An welche Zielgruppen sich diese Legaltech-Angebote richten, wer hinter den Dienstleistern steckt und wie deren Geschäftsmodelle aufgebaut sind, haben die Teams von Politikwissenschaftlerin Britta Rehder und Soziologin Birgit Apitzsch, Professorinnen der Ruhr-Universität Bochum (RUB), von 2018 bis 2021 untersucht. Der Schwerpunkt lag dabei auf den Gebieten Arbeits- und Sozialrecht. Zusätzlich interessieren sie sich für die Auswirkungen der digitalen Anbieter auf Rechtsanwälte und den Richterstand, aber auch Gewerkschaften oder Wohlfahrtsverbände, die ebenfalls Rechtsberatungen zu ihren Dienstleistungen zählen.

=======

### AUFGABEN
1 > Auf welche Rechtsgebiete legte die Untersuchung im Text über Legaltech-Angebote ihren Schwerpunkt?
2 > Ersetze im Text über Legaltech-Angebote „Gewerkschaften“ durch „Verbraucherzentralen“ und gib den Abschnitt wieder: Beginne bei den Worten „An welche Zielgruppen“ und höre nach „ihren Dienstleistungen zählen.“ auf.
3 > Setze den Text über Legaltech-Angebote dort fort, wo er aufhört.

### DATENSÄTZE
=======

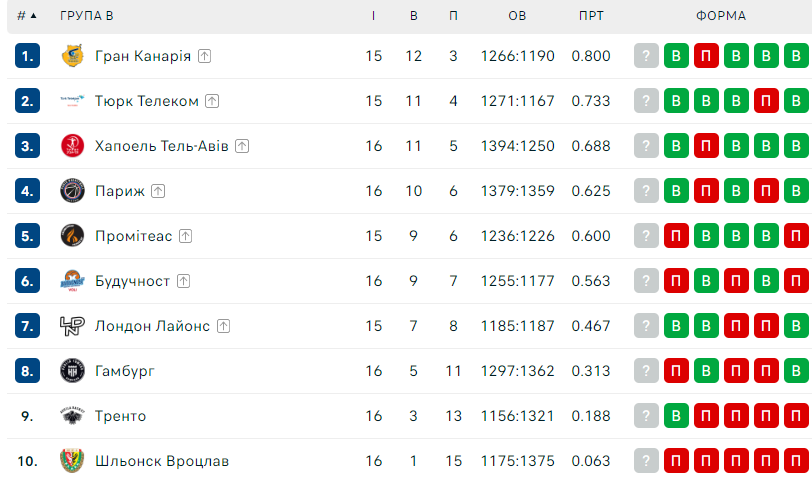
Task: Click Gran Canaria's red П loss form badge
Action: click(x=706, y=56)
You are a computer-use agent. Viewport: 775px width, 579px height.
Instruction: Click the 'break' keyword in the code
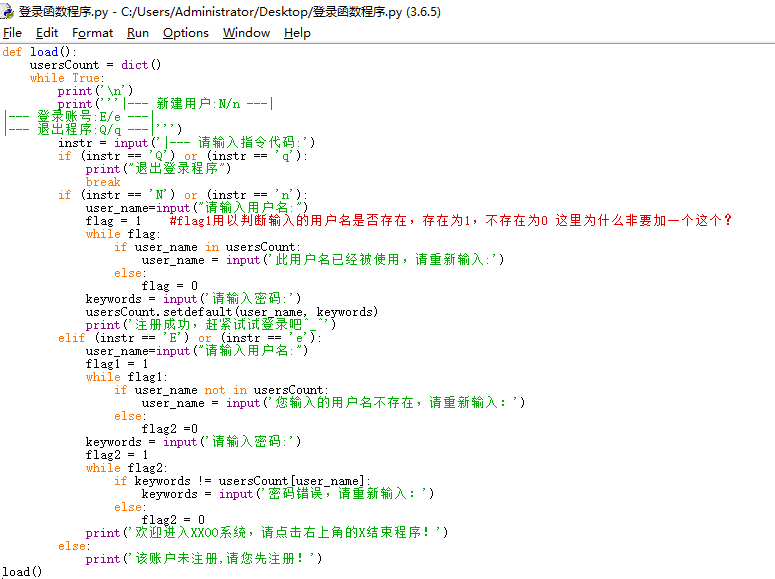(103, 182)
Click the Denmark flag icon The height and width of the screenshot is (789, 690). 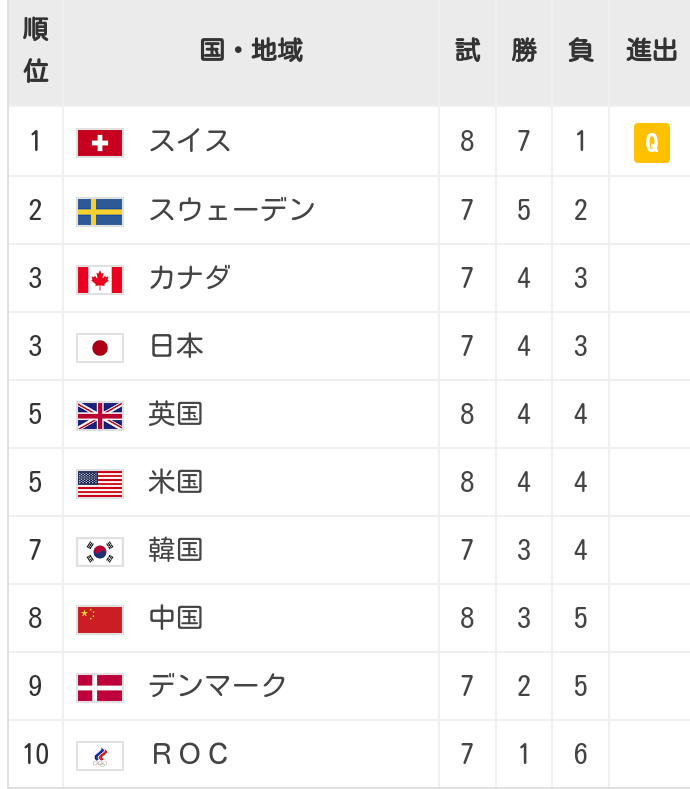tap(100, 687)
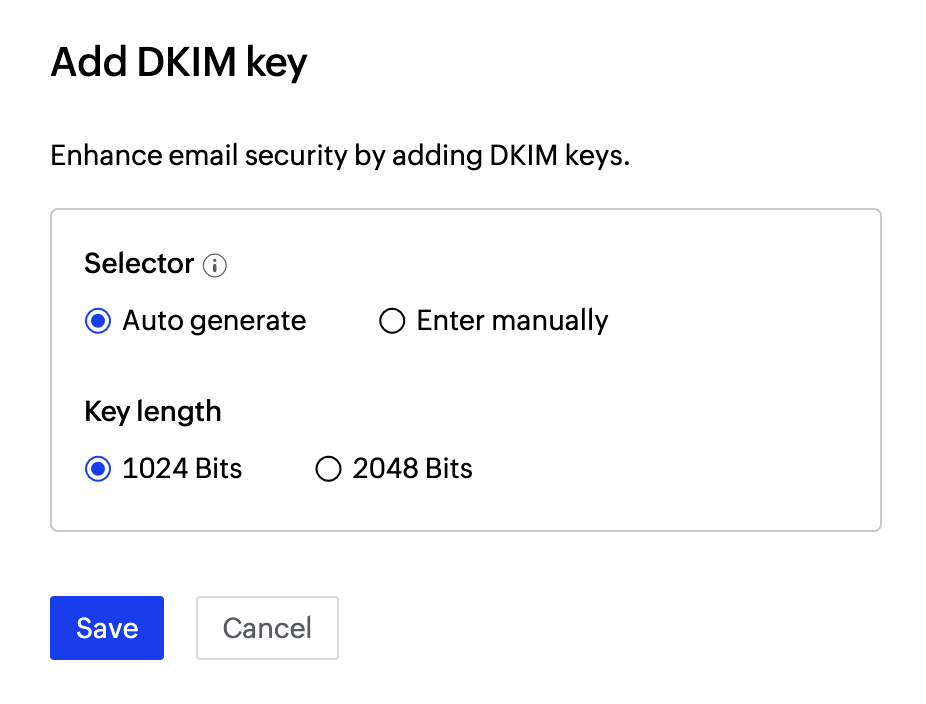Image resolution: width=926 pixels, height=704 pixels.
Task: Click the '2048 Bits' label text
Action: pos(412,469)
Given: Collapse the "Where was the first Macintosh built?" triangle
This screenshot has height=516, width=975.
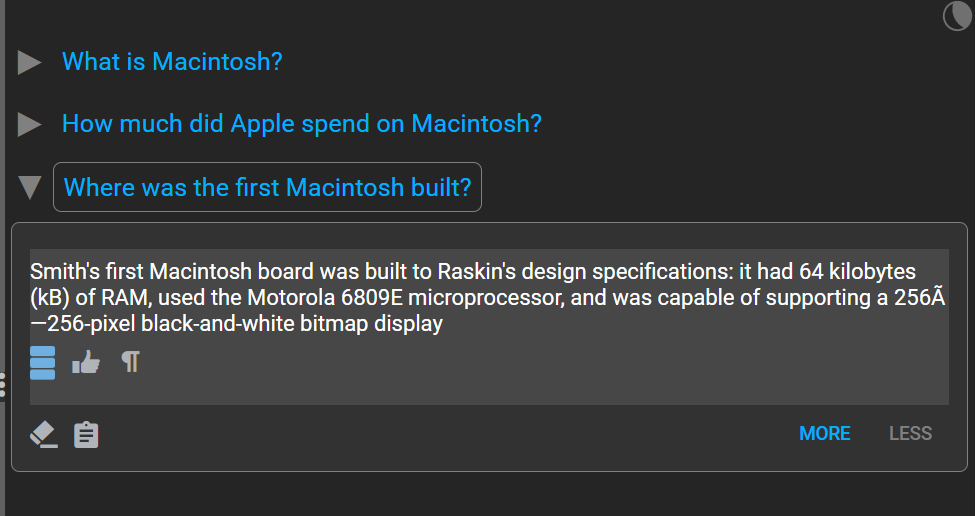Looking at the screenshot, I should point(30,187).
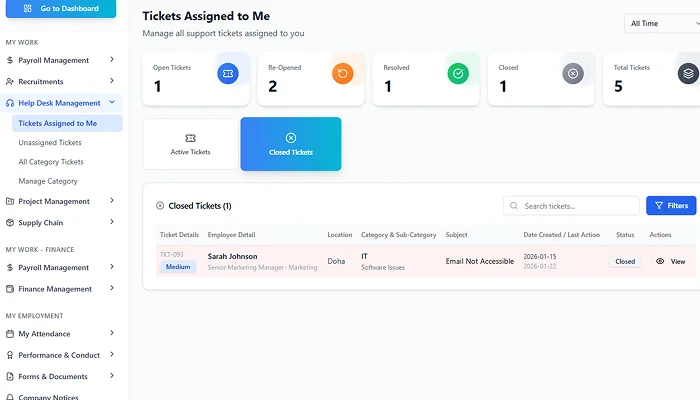Open the All Time period dropdown
Viewport: 700px width, 400px height.
(x=662, y=23)
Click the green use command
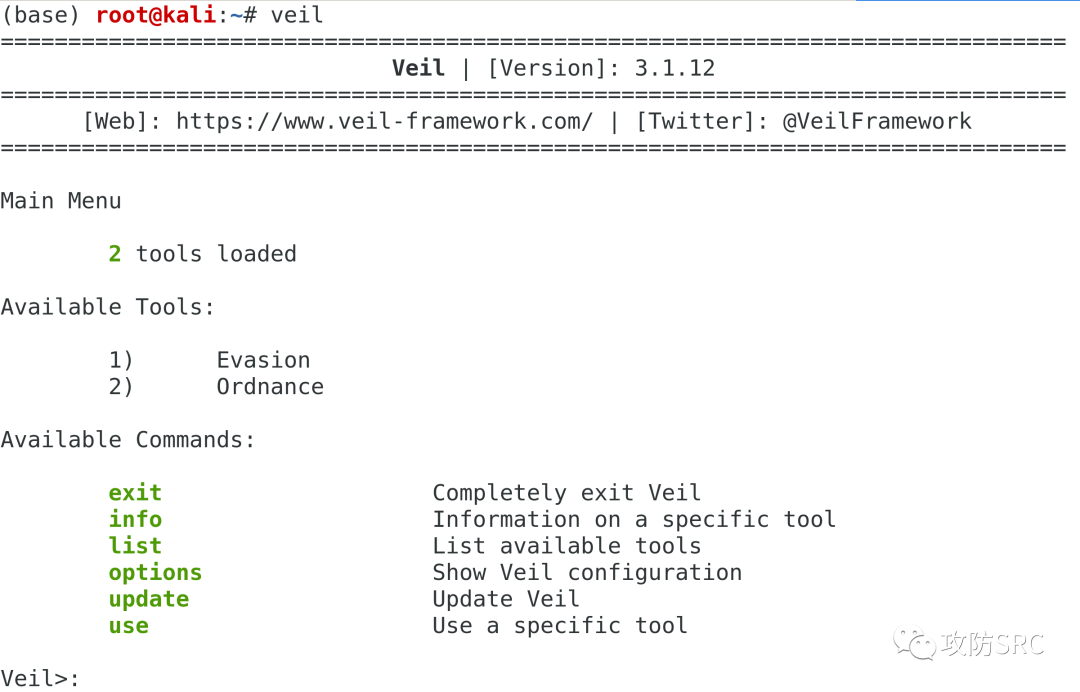Image resolution: width=1080 pixels, height=692 pixels. coord(129,626)
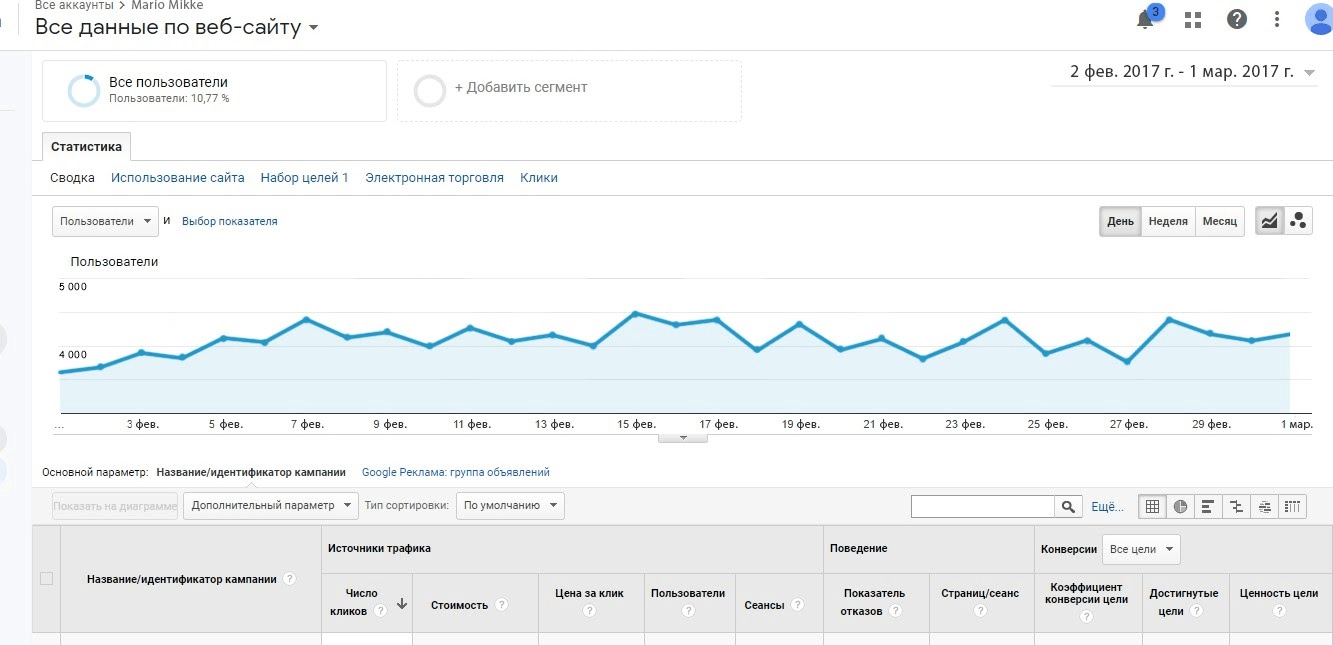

=======

### LÖSUNGEN
1 > Auf Arbeits- und Sozialrecht.

2 >
An welche Zielgruppen sich diese Legaltech-Angebote richten, wer hinter den Dienstleistern steckt und wie deren Geschäftsmodelle aufgebaut sind, haben die Teams von Politikwissenschaftlerin Britta Rehder und Soziologin Birgit Apitzsch, Professorinnen der Ruhr-Universität Bochum (RUB), von 2018 bis 2021 untersucht. Der Schwerpunkt lag dabei auf den Gebieten Arbeits- und Sozialrecht. Zusätzlich interessieren sie sich für die Auswirkungen der digitalen Anbieter auf Rechtsanwälte und den Richterstand, aber auch Verbraucherzentralen oder Wohlfahrtsverbände, die ebenfalls Rechtsberatungen zu ihren Dienstleistungen zählen.

3 >
Fälle müssen ein gutes Geschäft versprechen

Bei ihrer Internetrecherche ermittelten die Forscherinnen rund 50 Online-Dienstleister im Bereich des Sozialrechts und etwa 90 im Bereich des Arbeitsrechts, die den deutschen Markt bedienen. Dabei fokussieren sich die Anbieter allerdings nur selten auf einen Rechtsbereich. "Sie picken sich die Rosinen aus verschiedenen Rechtsgebieten heraus", so Rehder. "Interessant sind für sie nur die Fälle, die mutmaßlich ein gutes Geschäft versprechen." Darunter sei alles zu verstehen, was sich standardisiert und automatisiert bearbeiten lässt. 

Im Sozialrecht sei zum Beispiel die Anfechtung von Hartz-IV-Bescheiden ein beliebtes Betätigungsfeld. So habe die Legaltech-Kanzlei Rightmart aus Bremen bereits zehntausende sozialrechtliche Widersprüche und Klagen von Hartz-IV-Berechtigten bearbeitet. "Außerdem bieten viele Legaltech-Firmen arbeitsrechtliche Prüfungen von Kündigungen oder Abmahnungen an. Dazu müssen sie die Texte nur von Maschinen nach bestimmten Formulierungen durchsuchen lassen - ohne dass ein Mensch sich die Dokumente zu Gemüte führen muss", heißt es in der Studie. "Dieses Vorgehen setzt herkömmliche Anwälte unter Druck", sagt Britta Rehder. Denn die digitale Konkurrenz schöpft vor allem die einfach zu handhabenden lukrativen Fälle ab.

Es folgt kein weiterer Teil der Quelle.